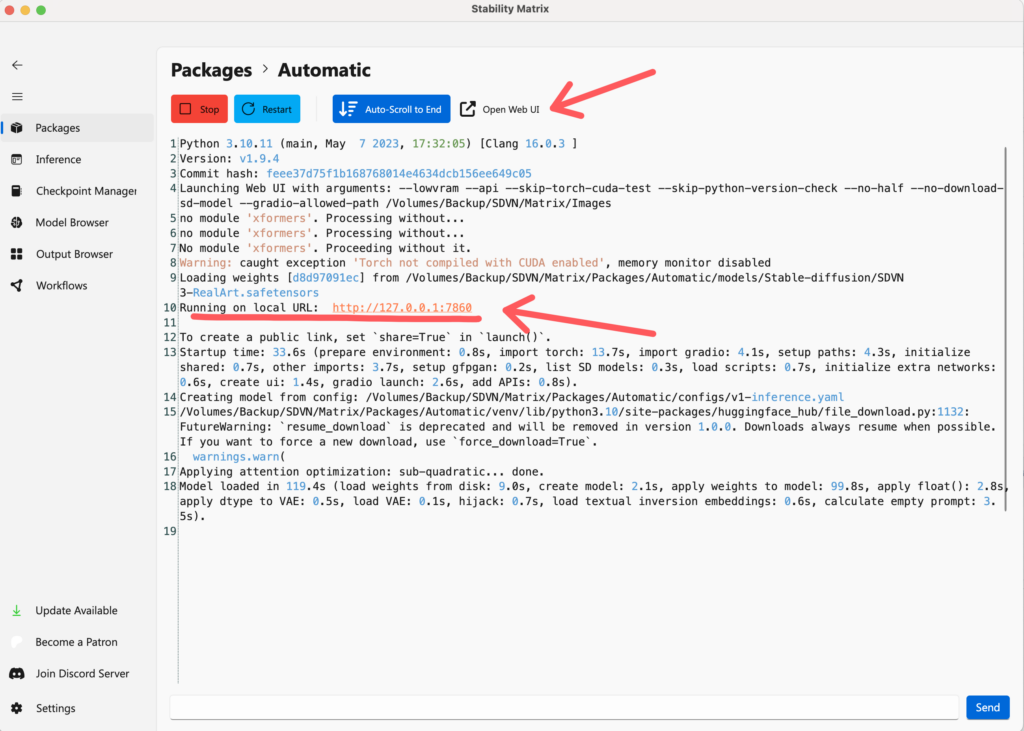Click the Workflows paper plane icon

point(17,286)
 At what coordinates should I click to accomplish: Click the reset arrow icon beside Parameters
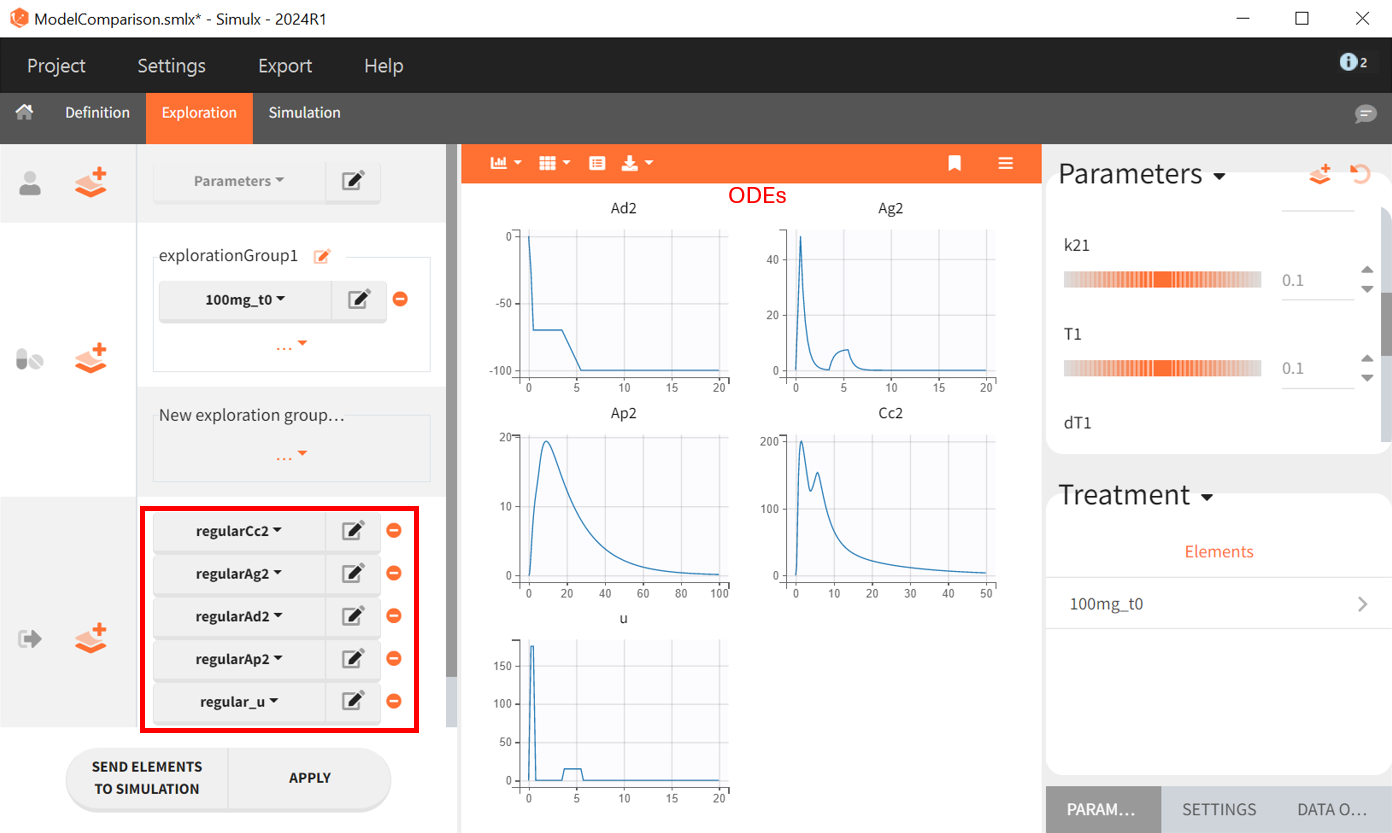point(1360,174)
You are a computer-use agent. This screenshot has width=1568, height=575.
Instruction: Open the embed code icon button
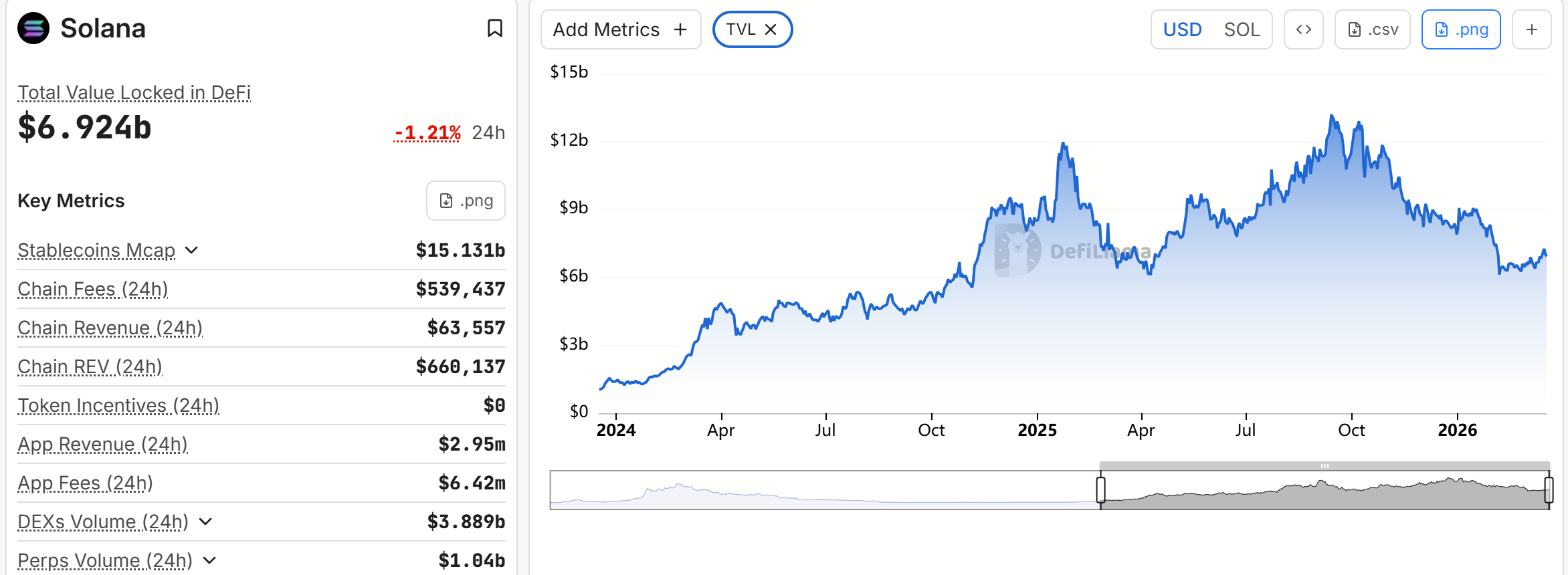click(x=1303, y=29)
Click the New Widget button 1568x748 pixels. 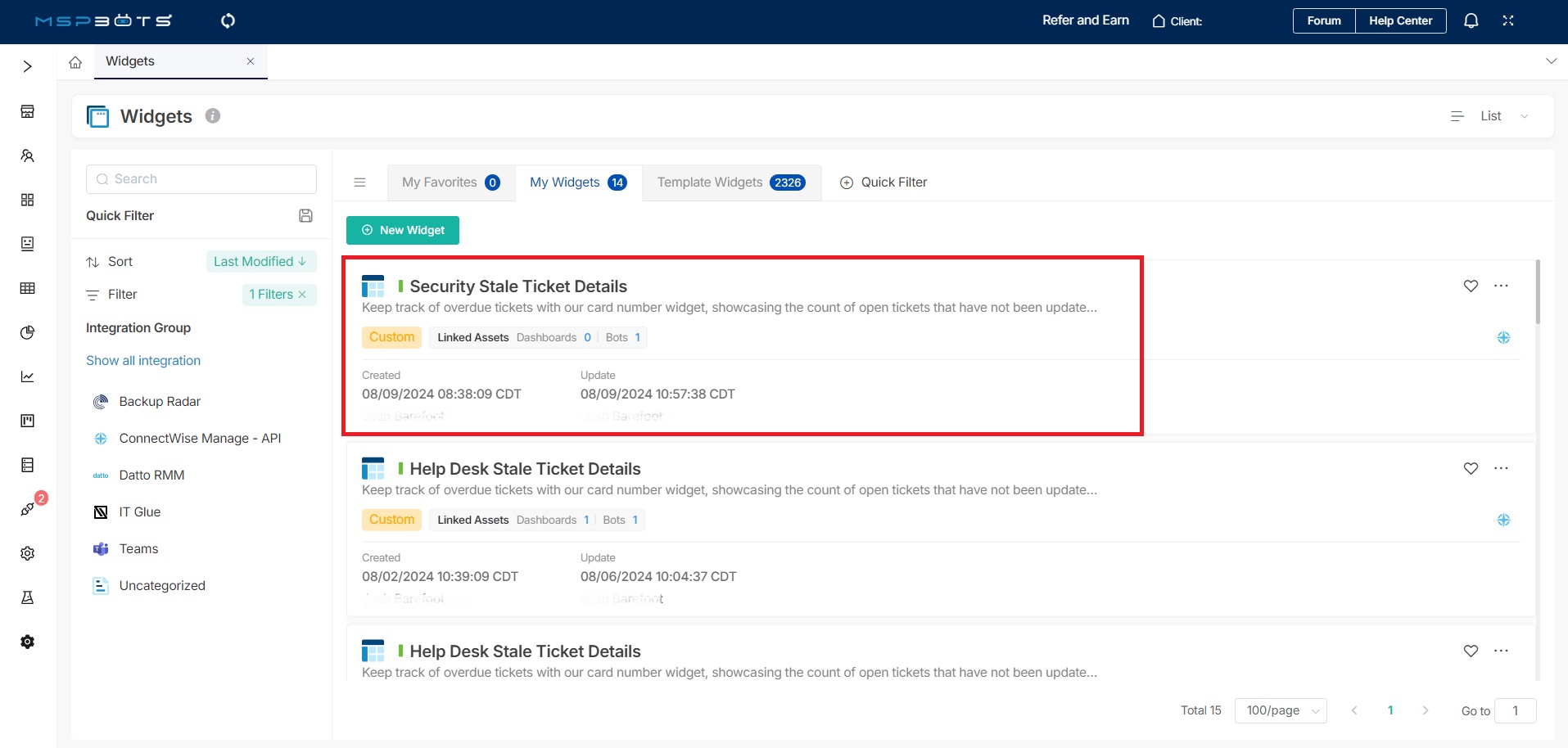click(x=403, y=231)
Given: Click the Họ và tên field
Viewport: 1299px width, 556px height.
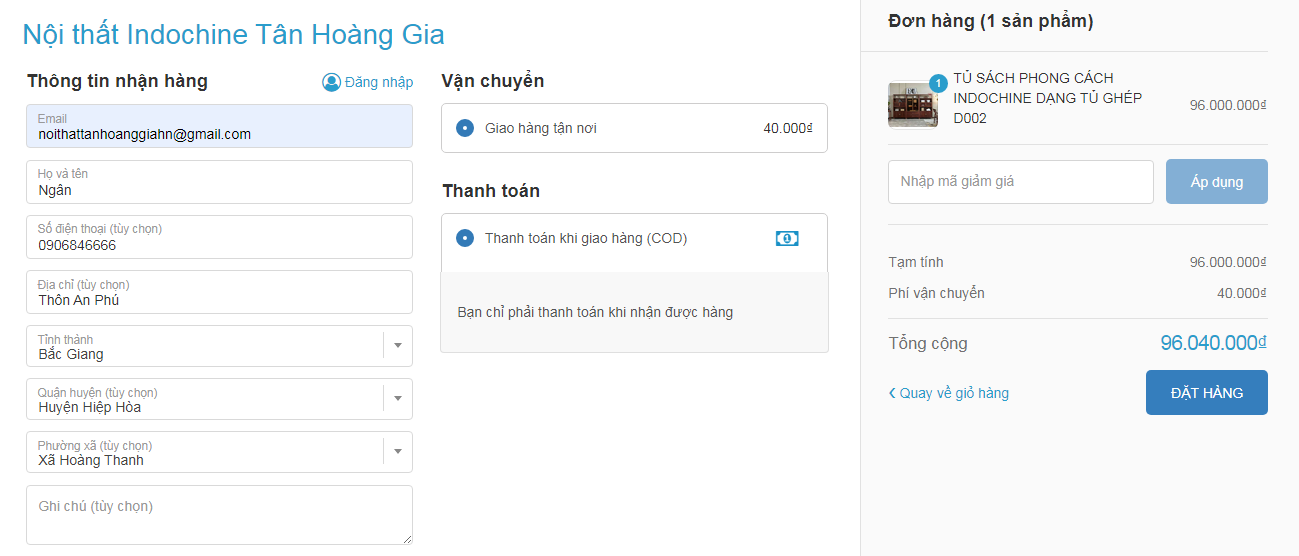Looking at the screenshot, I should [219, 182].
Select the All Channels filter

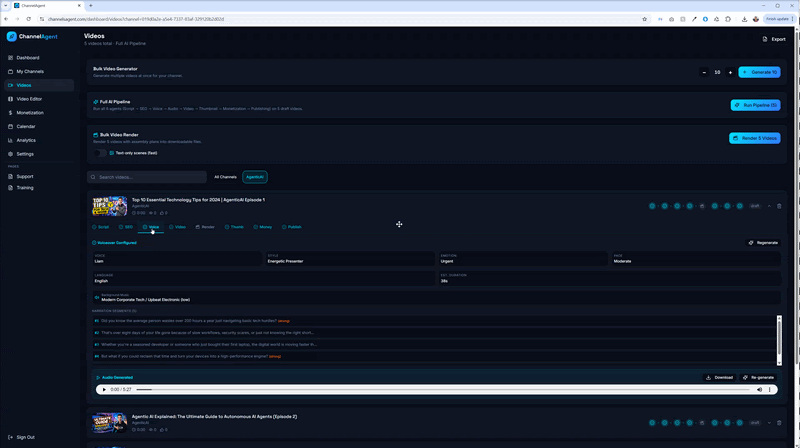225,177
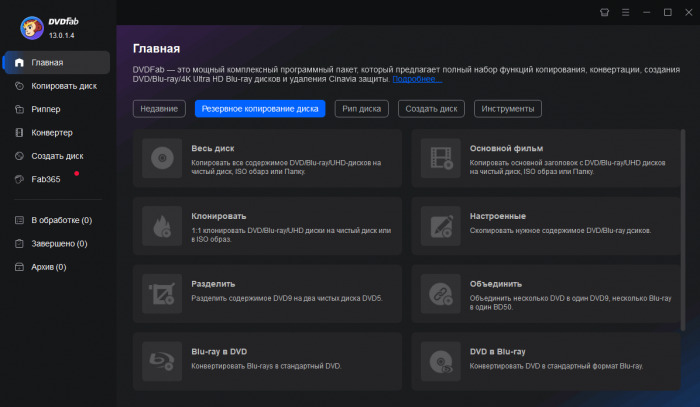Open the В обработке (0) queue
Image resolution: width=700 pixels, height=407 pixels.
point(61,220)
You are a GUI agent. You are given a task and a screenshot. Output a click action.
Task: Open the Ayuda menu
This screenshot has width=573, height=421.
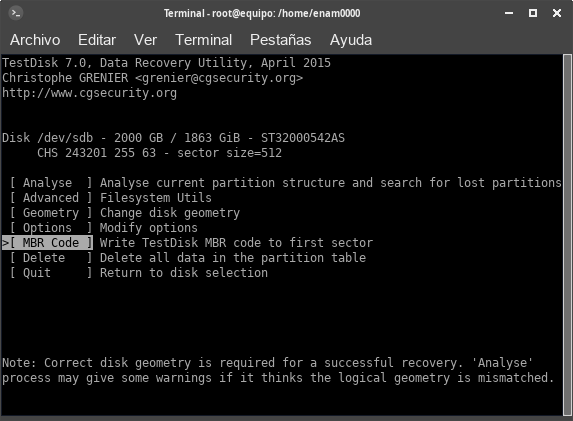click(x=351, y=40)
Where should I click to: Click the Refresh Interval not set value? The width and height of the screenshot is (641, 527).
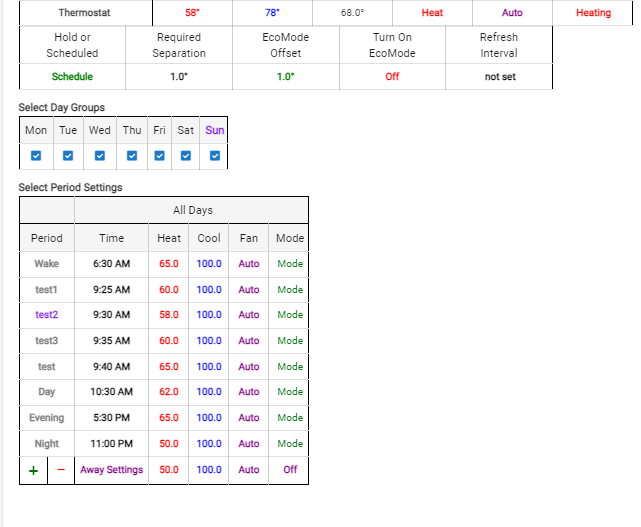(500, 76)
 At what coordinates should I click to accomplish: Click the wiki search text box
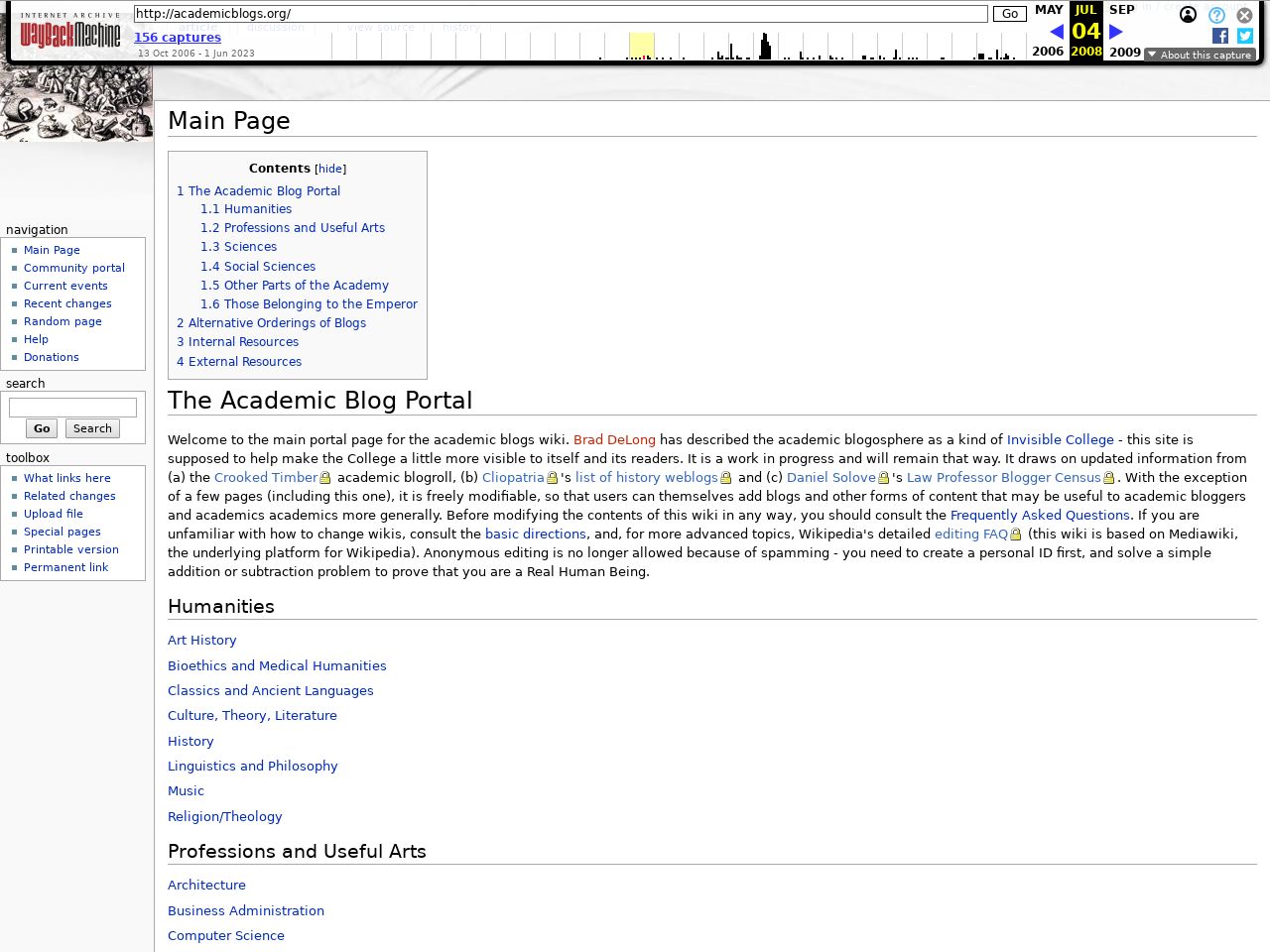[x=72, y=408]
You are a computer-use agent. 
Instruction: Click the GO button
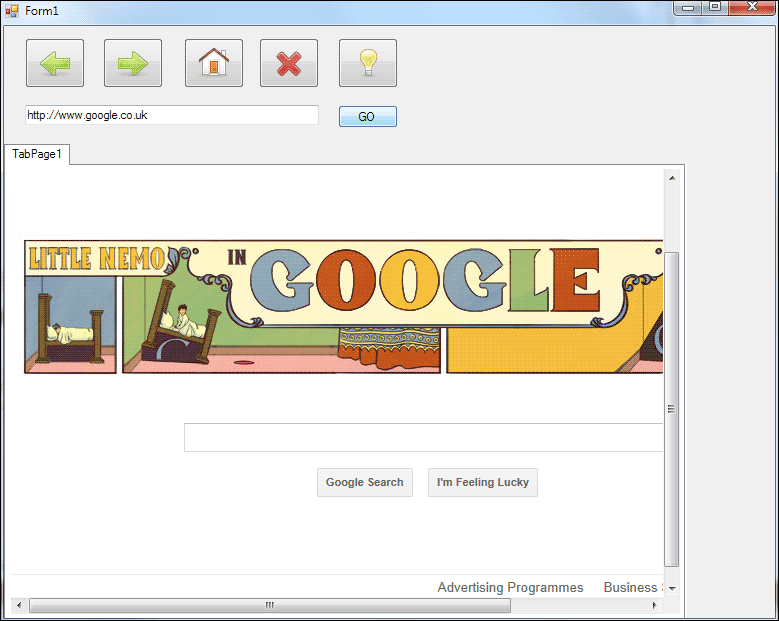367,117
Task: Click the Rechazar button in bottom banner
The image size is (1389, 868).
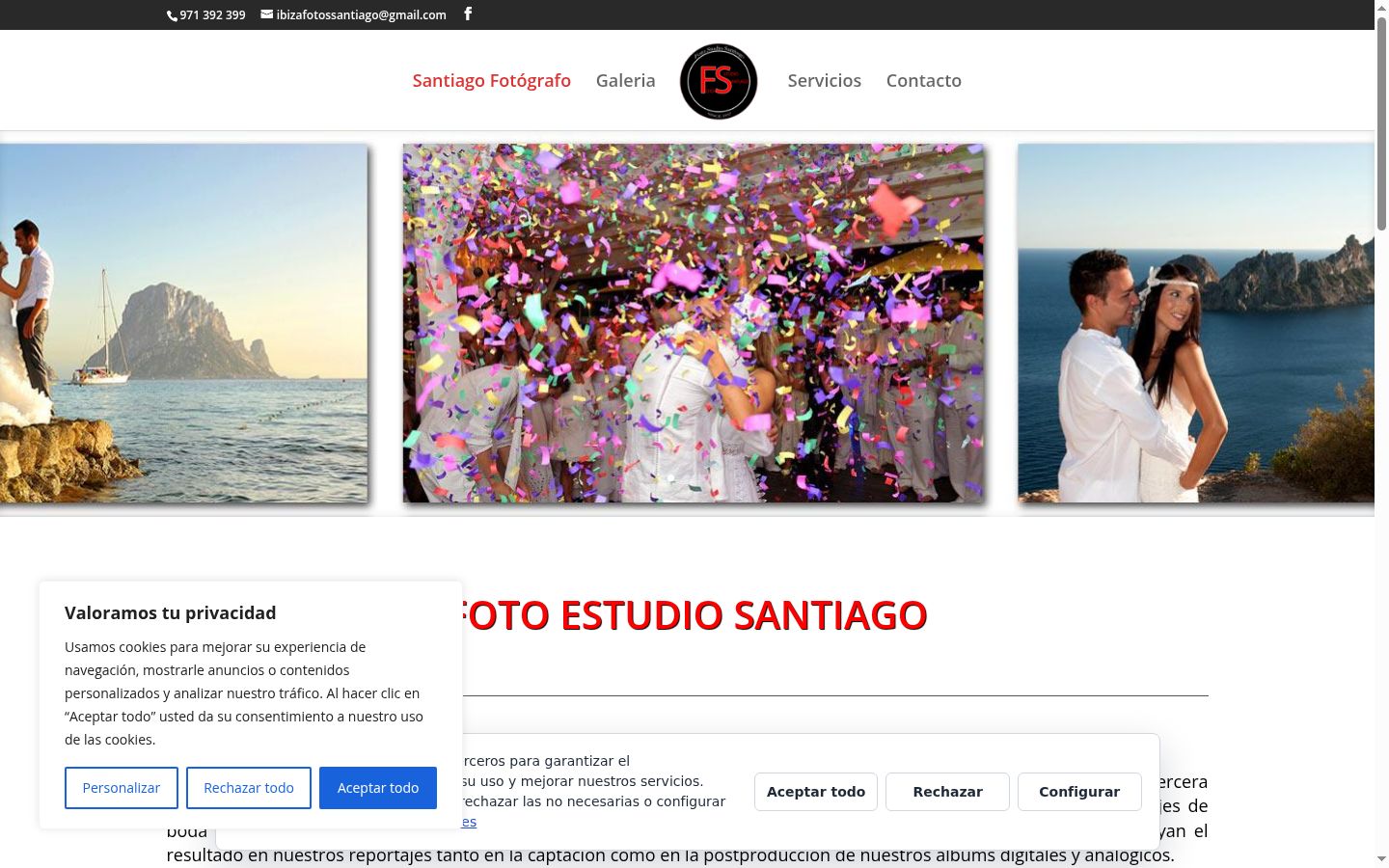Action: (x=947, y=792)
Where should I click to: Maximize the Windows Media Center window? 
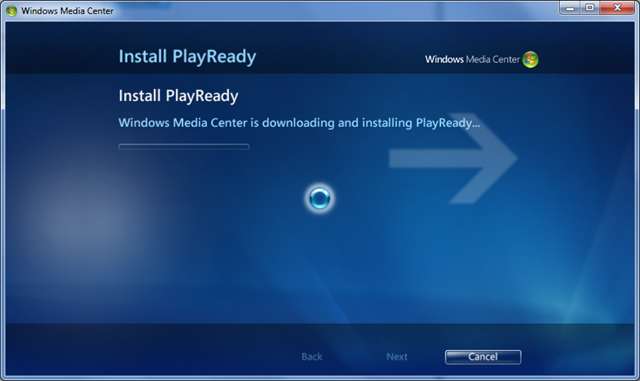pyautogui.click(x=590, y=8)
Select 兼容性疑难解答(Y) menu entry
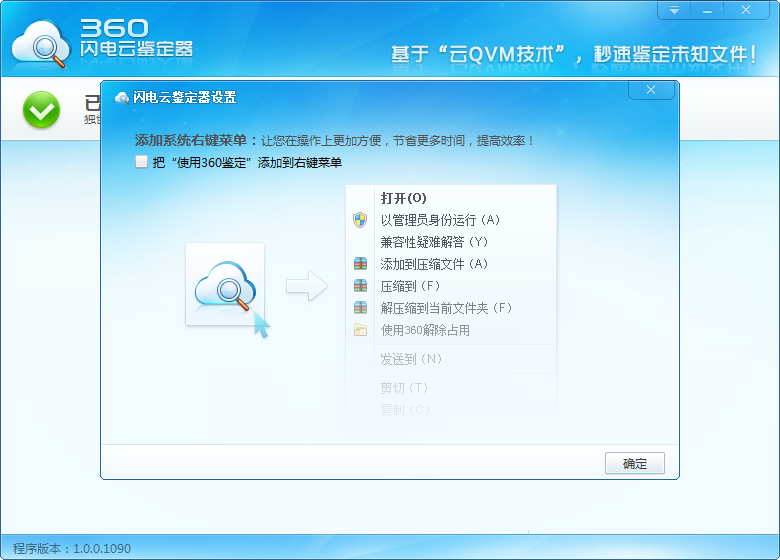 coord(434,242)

**About this exercise**
The copy must start at the line containing "Where should I click to: Click" and end at the last line of the records, matching each line exactly and holding no pictures.

**Answer for this exercise**
Where should I click to: Click the Refresh Interval not set value? The width and height of the screenshot is (641, 527).
(500, 76)
 At what coordinates should I click to accomplish: Click the wiki search text box
[x=72, y=408]
You are a computer-use agent. 
Instruction: Click the GO button
367,117
Task: Click the Rechazar button in bottom banner
The image size is (1389, 868).
Action: (x=947, y=792)
Where should I click to: Maximize the Windows Media Center window? 
pyautogui.click(x=590, y=8)
Select 兼容性疑难解答(Y) menu entry
 coord(434,242)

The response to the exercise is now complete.